Track Initialization
- min_consecutive_detectionsint, default=6
Minimum detections required to confirm a track.
Lower: Faster response, more false positives
Higher: Slower response, fewer false positives
- max_detection_gapint, default=2
Maximum frame gap allowed during track initialization.
- pending_detection_distancefloat, default=80.0
Distance threshold for matching pending detections.
- init_conf_thresholdfloat, default=0.0
Minimum confidence score to start tracking an object (0.0 to 1.0).
Re-identification
- reid_enabledbool, default=True
Enable re-identification of lost tracks.
- reid_max_distancefloat, default=150.0
Maximum distance for re-identification.
- reid_embedding_thresholdfloat, default=0.3
Embedding similarity threshold for re-identification.
- reid_min_frames_lostint, default=2
Minimum frames a track must be lost before attempting ReID.
Probabilistic Mode
Enable probabilistic mode with use_probabilistic_costs=True for Mahalanobis distance-based matching.
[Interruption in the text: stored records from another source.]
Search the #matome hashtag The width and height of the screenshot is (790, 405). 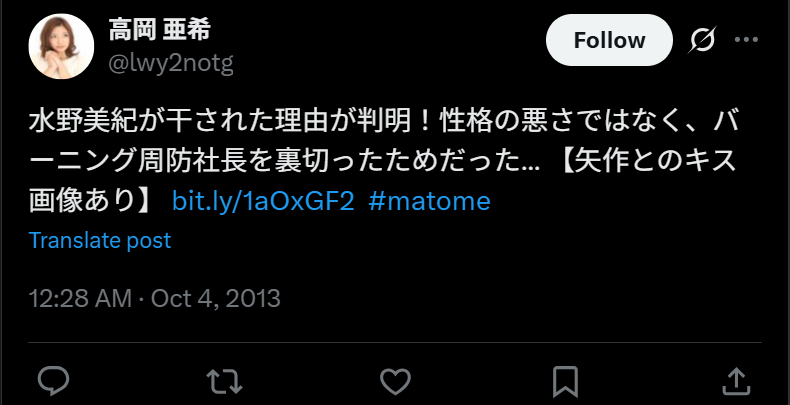point(429,201)
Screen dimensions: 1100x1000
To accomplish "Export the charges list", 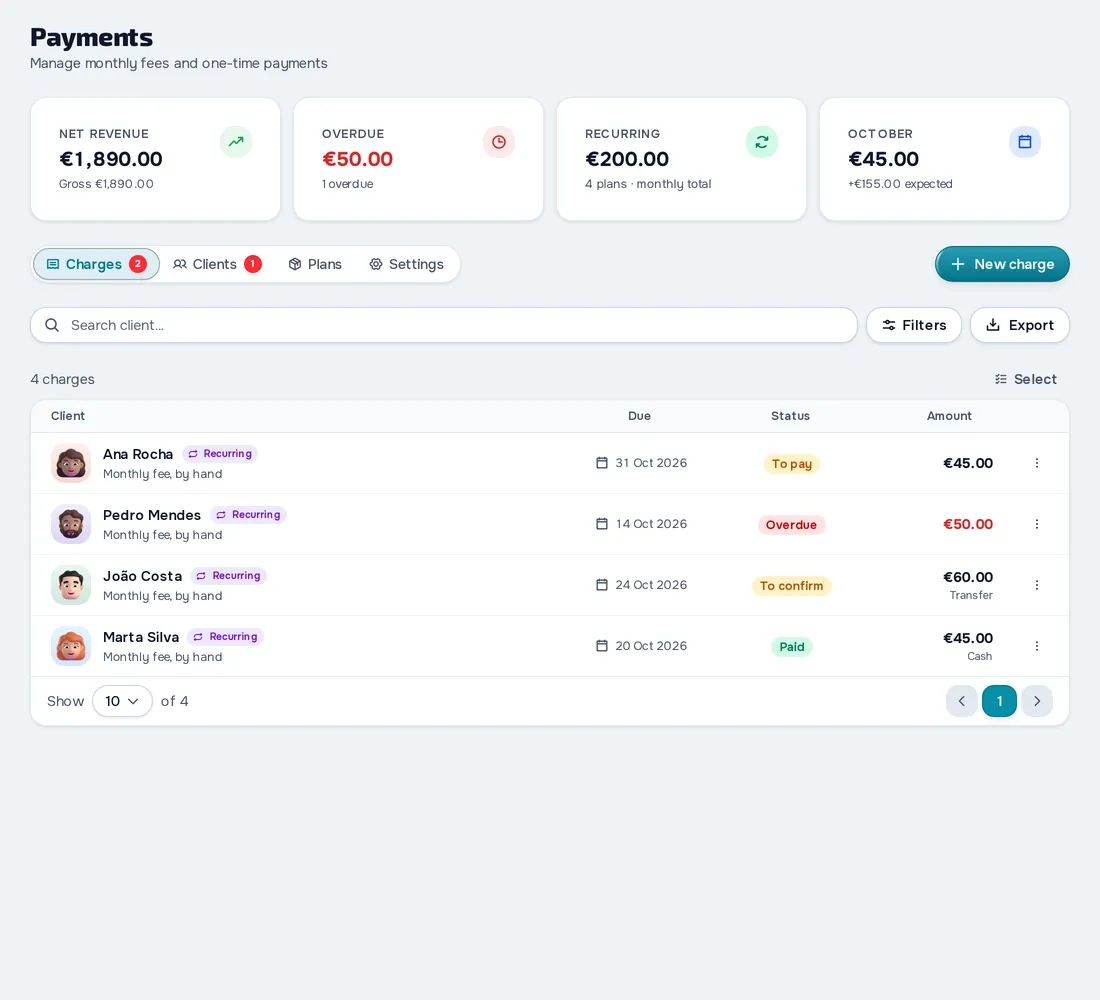I will [1019, 325].
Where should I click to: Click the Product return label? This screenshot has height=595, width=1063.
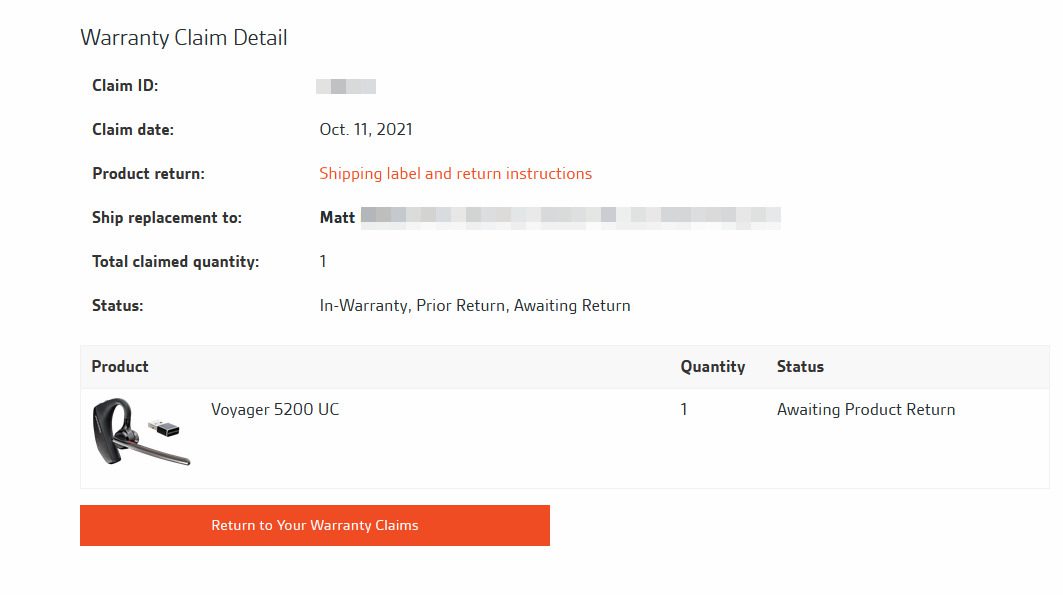(148, 174)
- base_position_variancefloat, default=15.0
Base uncertainty in position (pixels²).
- velocity_variance_scalefloat, default=2.0
Velocity contribution to uncertainty computation.
- velocity_isotropic_thresholdfloat, default=0.1
Speed threshold below which covariance becomes circular (isotropic).
- time_covariance_inflationfloat, default=0.1
Uncertainty growth rate per missed frame.
- mahalanobis_normalizationfloat, default=5.0
Scale factor for Mahalanobis distance normalization.
- probabilistic_gating_multiplierfloat, default=1.5
Pre-filter threshold expansion for probabilistic mode.
- singular_covariance_thresholdfloat, default=1e-6
Threshold for detecting singular covariance matrices; falls back to Euclidean.
Debug Settings
- debug_embeddingsbool, default=False
Print detailed embedding information for debugging.
- plot_embeddingsbool, default=False
Generate embedding visualization plots (requires matplotlib).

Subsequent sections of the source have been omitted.